Work to do: Copy out each line in the data below that contains the string "width".

Dataset extract:
<<<<

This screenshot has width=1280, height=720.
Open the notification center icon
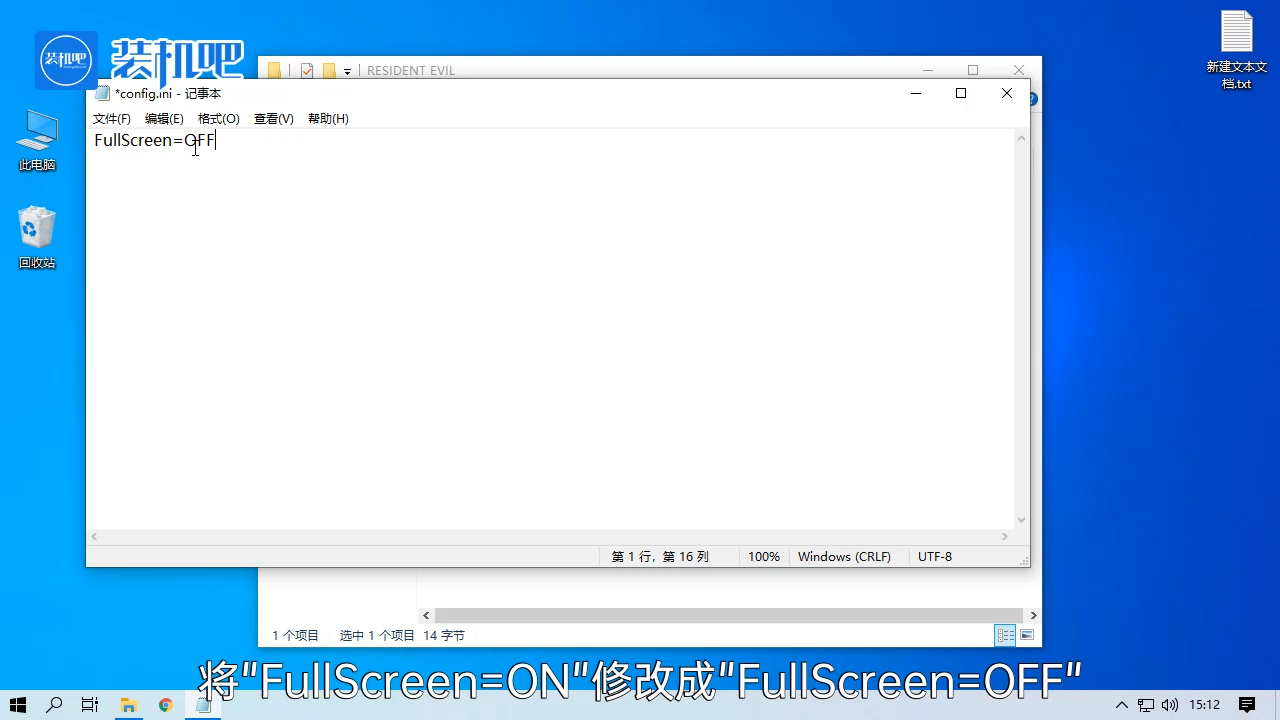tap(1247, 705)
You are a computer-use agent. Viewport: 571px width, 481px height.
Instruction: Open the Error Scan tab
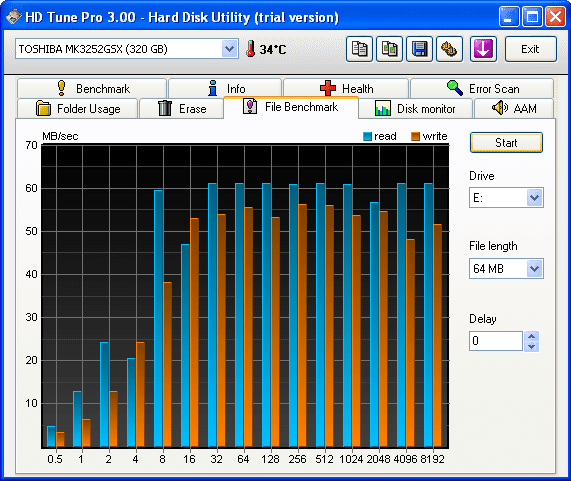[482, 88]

>>>>
<<<<

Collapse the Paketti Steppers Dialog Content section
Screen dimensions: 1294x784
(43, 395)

>>>>

Response to this task:
This screenshot has width=1280, height=720.
You are a computer-use agent. Viewport: 571px width, 481px height.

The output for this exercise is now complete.